King: Supposing there were more states that had it. What would be the harm?
Victoria Osteen: We really want to see marriage between a man and a woman. There [are] going to be people who get together and have relationships and have what they call their families. But I just think marriage should be sanctified by the church. It should be between a man and a woman.
King: Should a gay couple be allowed to adopt?
Joel Osteen: I think that, again, it's best for a male and a female. I'm not saying that gay people aren't good people. ...
King: Or good parents. Watch Larry King's interview with the Osteens »
Joel Osteen: Yeah, exactly. But again, I like to shoot for God's best, and that is a father and a mother in the home. It doesn't always happen. I know a lot of people raised by single parents. And you know what? We bless them and pray for them as well. But I think God's best is a male and female.

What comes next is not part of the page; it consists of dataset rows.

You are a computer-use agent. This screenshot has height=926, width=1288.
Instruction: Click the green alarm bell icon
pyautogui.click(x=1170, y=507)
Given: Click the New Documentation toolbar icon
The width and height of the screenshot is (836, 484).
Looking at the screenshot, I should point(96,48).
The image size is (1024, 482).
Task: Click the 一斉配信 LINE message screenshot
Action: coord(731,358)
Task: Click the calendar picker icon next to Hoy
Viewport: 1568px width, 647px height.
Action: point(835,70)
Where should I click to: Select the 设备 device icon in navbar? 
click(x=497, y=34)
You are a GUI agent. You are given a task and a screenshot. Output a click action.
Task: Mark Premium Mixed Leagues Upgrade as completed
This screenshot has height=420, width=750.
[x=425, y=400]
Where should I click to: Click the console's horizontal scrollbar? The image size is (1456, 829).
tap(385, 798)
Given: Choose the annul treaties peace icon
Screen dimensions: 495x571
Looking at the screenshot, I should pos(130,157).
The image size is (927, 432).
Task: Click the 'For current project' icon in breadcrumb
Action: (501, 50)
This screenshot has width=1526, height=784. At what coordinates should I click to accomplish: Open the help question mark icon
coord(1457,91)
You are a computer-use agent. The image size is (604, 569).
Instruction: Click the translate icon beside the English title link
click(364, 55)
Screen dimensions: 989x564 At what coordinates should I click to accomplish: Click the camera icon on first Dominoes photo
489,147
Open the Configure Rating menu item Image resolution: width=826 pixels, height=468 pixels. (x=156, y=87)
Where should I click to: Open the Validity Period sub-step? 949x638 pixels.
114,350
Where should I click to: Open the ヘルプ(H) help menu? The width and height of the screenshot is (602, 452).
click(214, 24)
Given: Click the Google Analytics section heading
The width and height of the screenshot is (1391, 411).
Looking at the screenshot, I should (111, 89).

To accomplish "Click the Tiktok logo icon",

King: In the new issue of Newsweek, the lead story by Jon Meacham is "The Decline and Fall of Christian America." Just off the premise of that headline, do you accept that? That Christian America is in trouble?
Joel Osteen: I'm trying to think where he's coming from. ... I see faith in America at an all-time high.
King: The Newsweek article quotes our Albert Mohler Jr. And he's president of the Southern Baptist Theological Seminary. And he said, "The so-called Judeo-Christian consensus of the last millennium has given way to a post-modern, post-Christian, post-Western cultural crisis which threatens the heart of our very culture."
Joel Osteen: Well, he's a smart man and I respect him. You know, maybe what he's saying is true. ... America is more diverse than it was 50 years ago. And I don't know that that means we as Christians are any less. I would like to think our influence is still there. ... And I'm sure I'm an optimistic by nature.
King: What do you make of these mass shootings?
Joel Osteen: You know, it's really sad. People get deranged. People get confused. ... I believe there are dark forces in our world. There are evil forces that, unfortunately, we can give into. And some of it is just from depression, just that mental illness.
King: Do you pray for them, Victoria? The shooters?
Victoria Osteen: Oh, absolutely. You've got to pray for them. They're obviously tormented. They're deceived and not cherishing life. ... So yeah, we do pray for them.
King: We've had a mass depression in this country, recession. Do you think that might be at the core of some of these things?
Victoria Osteen: I think it is. When you've lost your job and you've just been beaten down and you don't see any future, it's easy to start letting those negative thoughts play. ... You don't have anything to live for. It's never going to get any better. And I think that if you don't watch it, you'll just spiral down and down and down.
And that is why we feel so strongly about just giving people hope. Even at your lowest moment, you never know what God can do. He can turn any situation around. You can be just one night from getting the break you need, getting the job you want.
King: How do you deal with death, having to console people [who are] dying?
Joel Osteen: Well, it's difficult. But Larry, we have the hope of heaven. We believe we'll see our loved ones again. And as hard as it is, we'll just try to encourage people that death is just a separation. ... I lost my dad 10 years ago, and he was my best friend. But it's amazing the peace that God gave me. So I believe that God can give you a strength and a new beginning.
King: Where do you believe he is?
Joel Osteen: I believe he's in heaven.
King: Which is a place. ...
Joel Osteen: I believe it's a real place. ... You've had people on a lot about near death experience, and I've talked to them too, how they've had an accident and all of a sudden, they're up watching themselves. And I believe that our spirit's on the inside.
My belief as a Christian is when we receive Christ as salvation that that gives us a guarantee for heaven.